Ainda jovem, depois de repetir algumas séries, resolveu voltar a estudar com afinco e se preparava para o vestibular. Com um grupo do colégio, os garotos começaram a dizer qual carreira tentariam no vestibular, até que chegou a sua vez . Ao dizer que faria vestibular para medicina, eles perguntaram “mas por quê medicina?”. “Quer nos humilhar?”. “Só porque aqui ninguém mais pode passar em medicina, só você”. Outro lembrou que ele foi, de propósito, o último a falar qual o curso que tentaria. Isso teve um “teor de empáfia, fazendo todos se sentirem inferiores”. Outro emendou que “Todo mundo sabe que medicina é o curso que dá mais autoridade no dia a dia de todos. Enquanto advogados e engenheiros podem ser contratados, o médico é sempre quem nos atende, quem nos faz esperar”. “É isso mesmo. Exibicionismo puro”.

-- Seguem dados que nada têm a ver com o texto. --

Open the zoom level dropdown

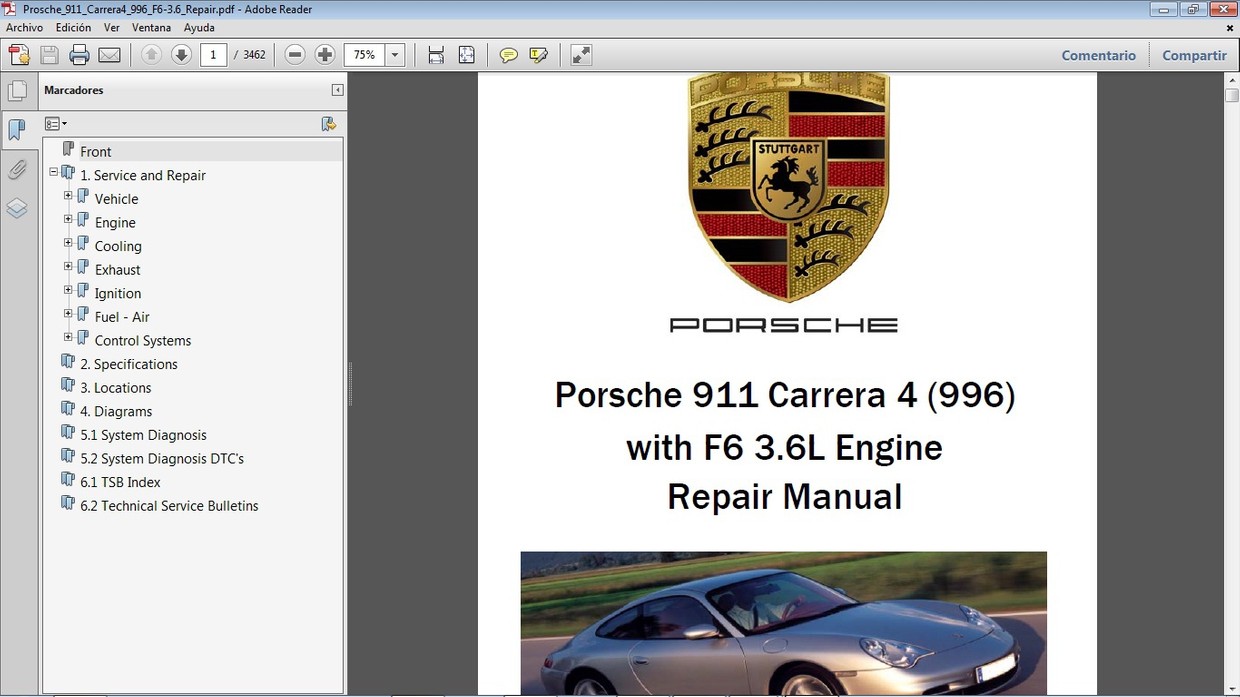pyautogui.click(x=394, y=55)
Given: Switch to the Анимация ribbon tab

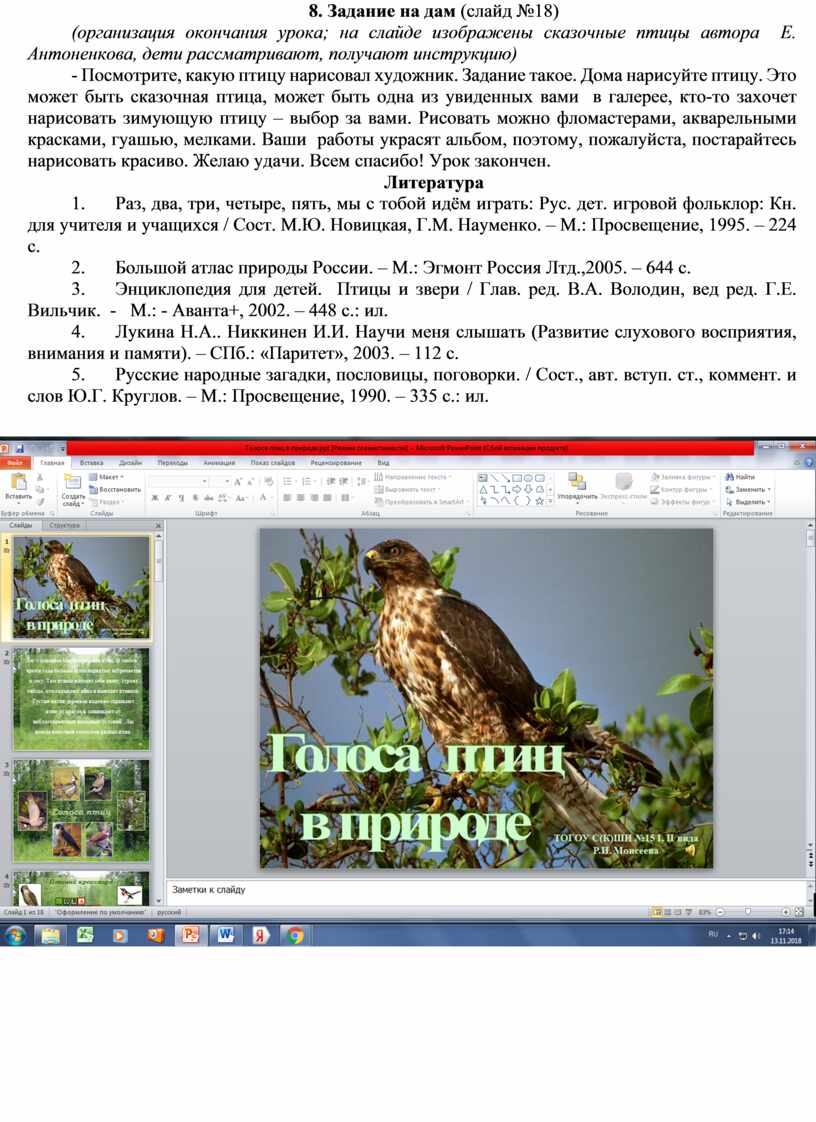Looking at the screenshot, I should [218, 463].
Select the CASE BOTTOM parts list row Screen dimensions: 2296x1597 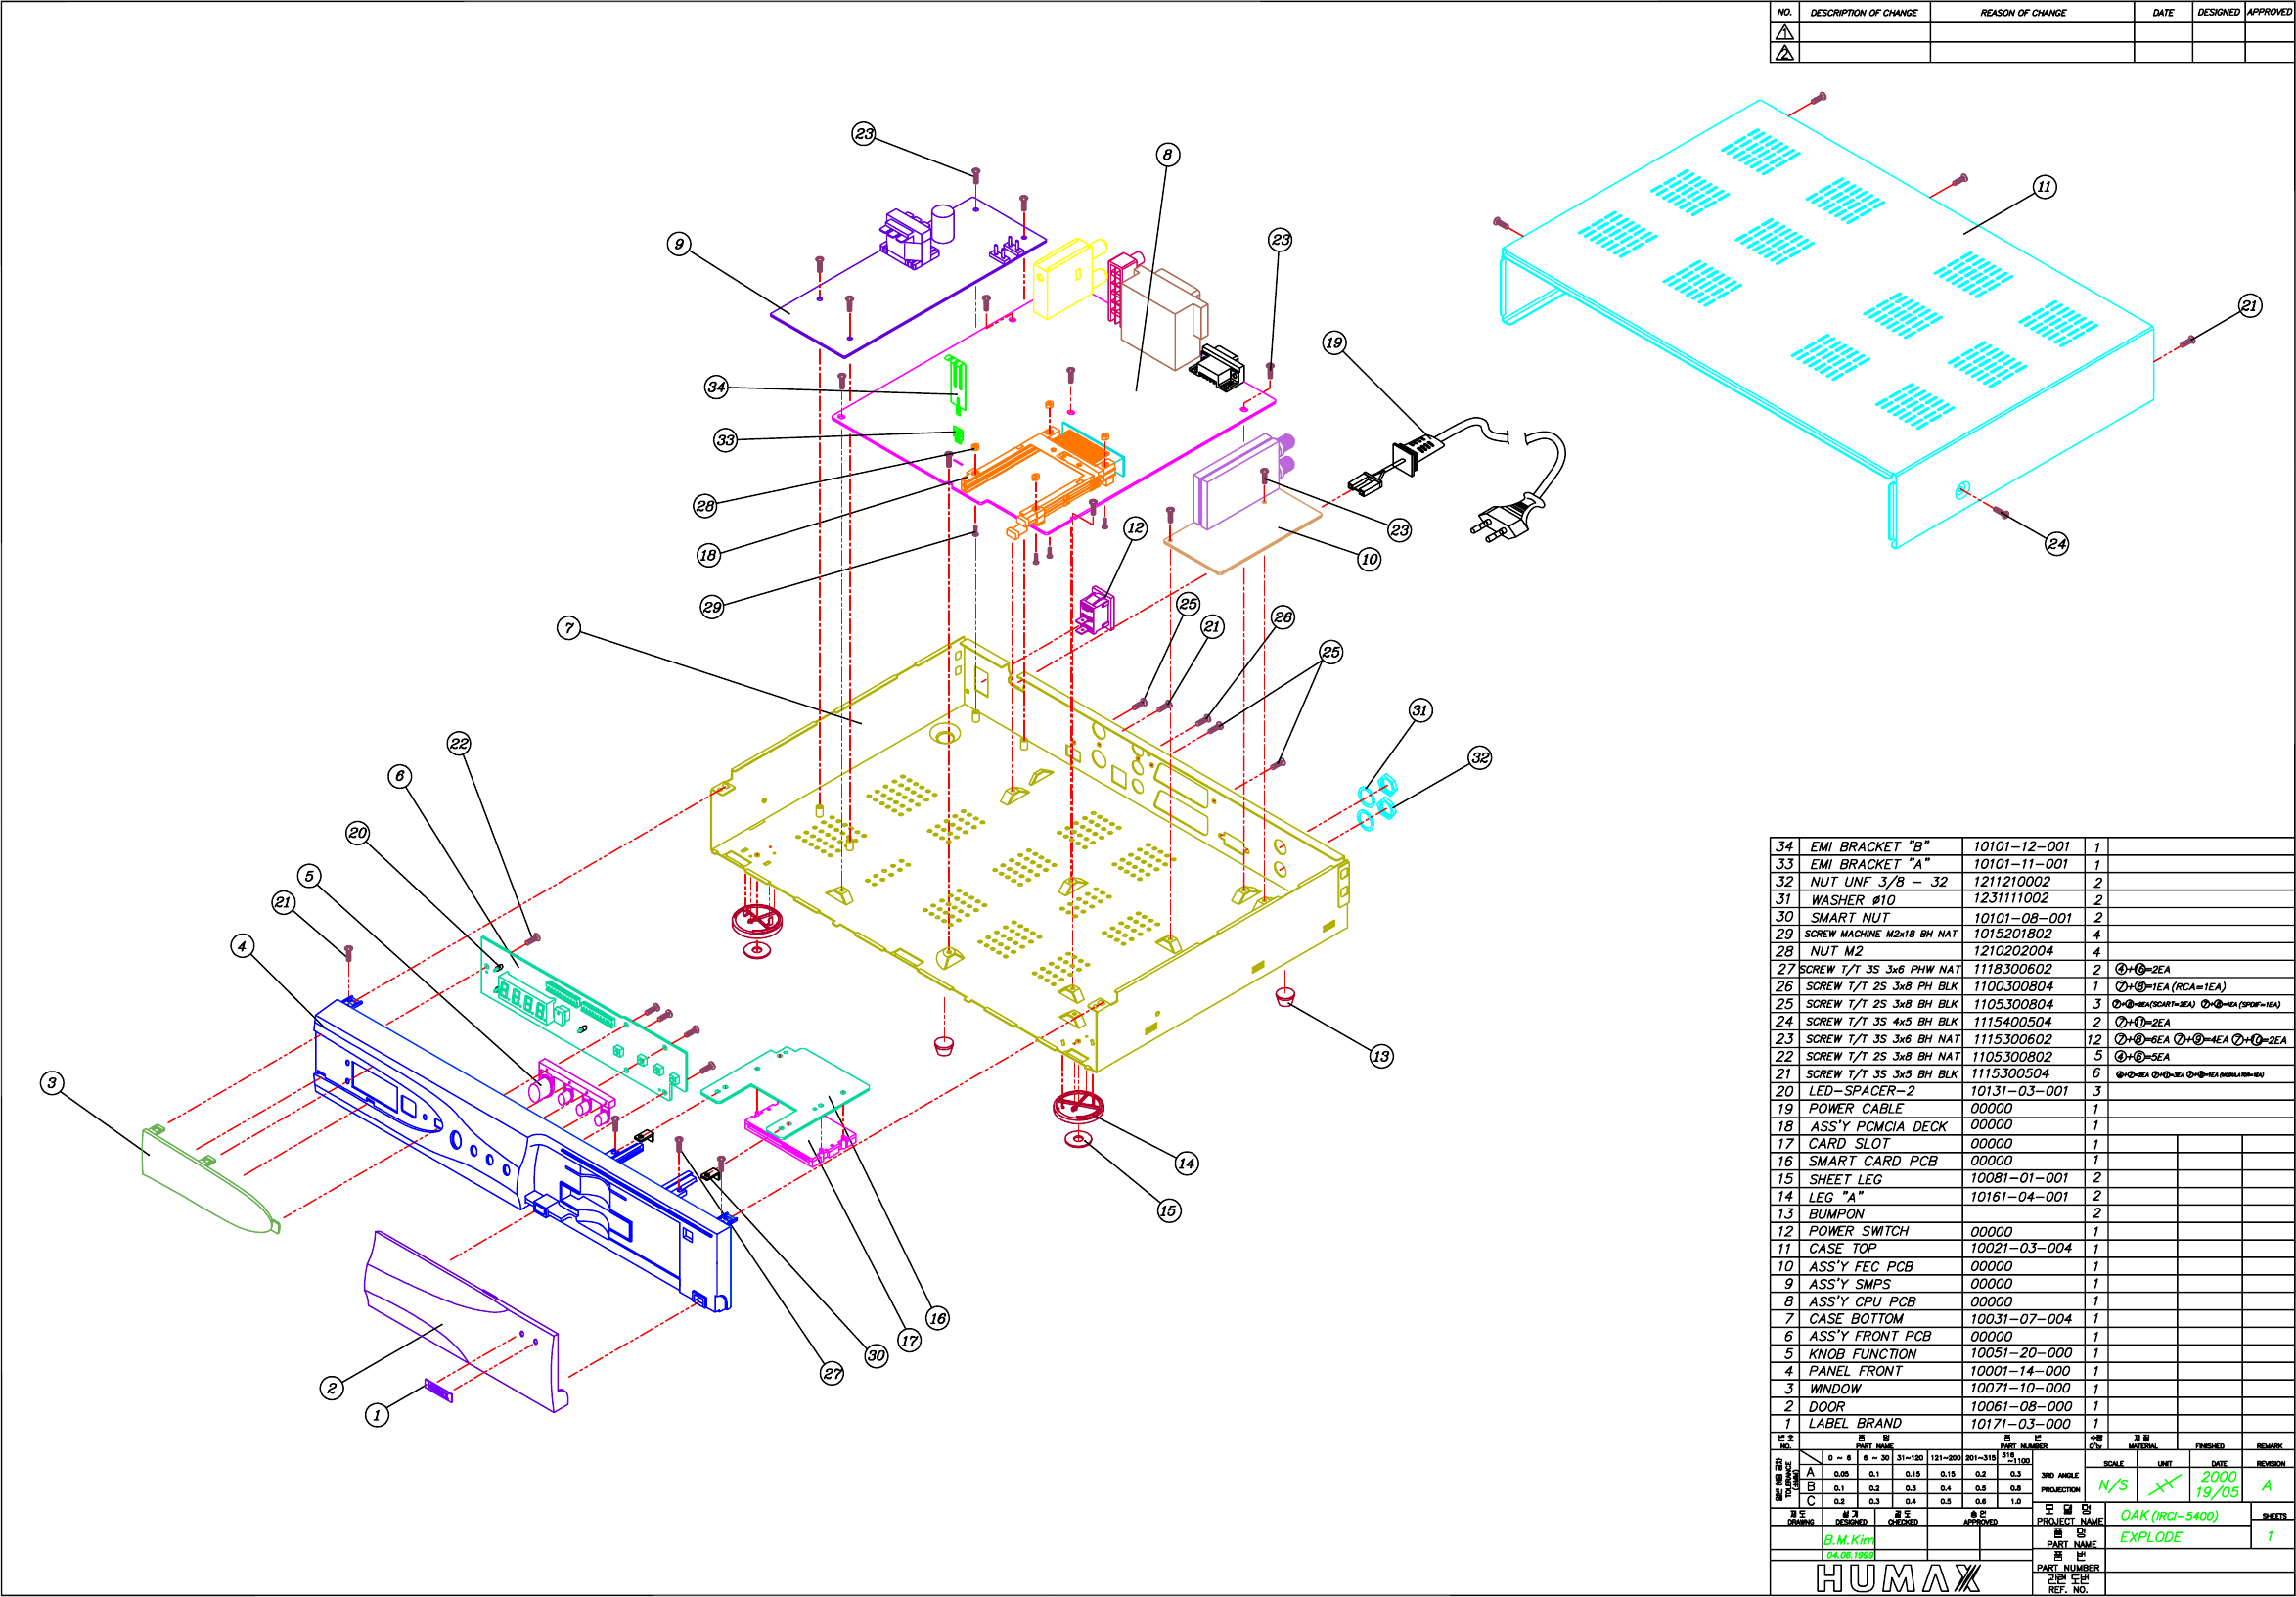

Ele resolveu então fazer publicidade, seria bem mais simples. “O quê? Publicidade?”. “Isso só pode ser megalomania. Todo mundo sabe que o publicitário faz peças que são exibidas em rádio, TV, outdoor, internet, ou seja, todo mundo vê e admira seu trabalho. Todo mundo fica sabendo do que ele fez, até porque tem os prêmios de melhor propaganda, coisa e tal”. “É isso mesmo. Quer mostrar pra todo mundo o que faz. É um obcecado pela fama”.

Mas tarde, já formado em biblioteconomia, ele precisou começar a trabalhar e se inscreveu em um concurso público para um órgão da prefeitura. Ao comentar em casa, a passadeira de roupa espalhou na vizinhança e logo começaram os comentários. Quando ele passava para o açougue ou supermercado, cochichava a vizinhança: “Lá vai ele. Quer trabalhar na prefeitura. Quer bem vir pessoalmente cobrar o IPTU da rua”. “Isso se não for pra fiscalizar o bar do Chico, que tá com a licença vencida. Não bebe e não quer deixar ninguém beber.”

Ao ouvir os comentários, ele resolveu mudar de ideia e fez concurso para bombeiro. “Afinal, o bombeiro é sempre um herói. Ninguém vai ver um bombeiro com más intenções”. Sua tia que mora do outro lado do mundo ligou pra perguntar se ele estava ficando doido. “Tu sabes quantos já morreram aqui em terremotos? Quer se aparecer desafiando o perigo é? Viu o WTC nos Estados Unidos? Sai dessa que isso não é pra ti”.

O jeito era buscar algo mais simples e escondido. Viu um anúncio de estoquista num supermercado e aceitou, pois, “assim ninguém me verá trabalhar”.

Um dia, os conhecidos ficaram sabendo. Aí não perdoaram: “Quer nos humilhar? Fica nesse empreguinho pra mostrar que não precisa de coisa melhor. Que consegue um emprego melhor na hora que quiser? Seu metido!”.

Aí resolveu comprar uma passagem para o Canadá e foi viver com os simpáticos esquimós.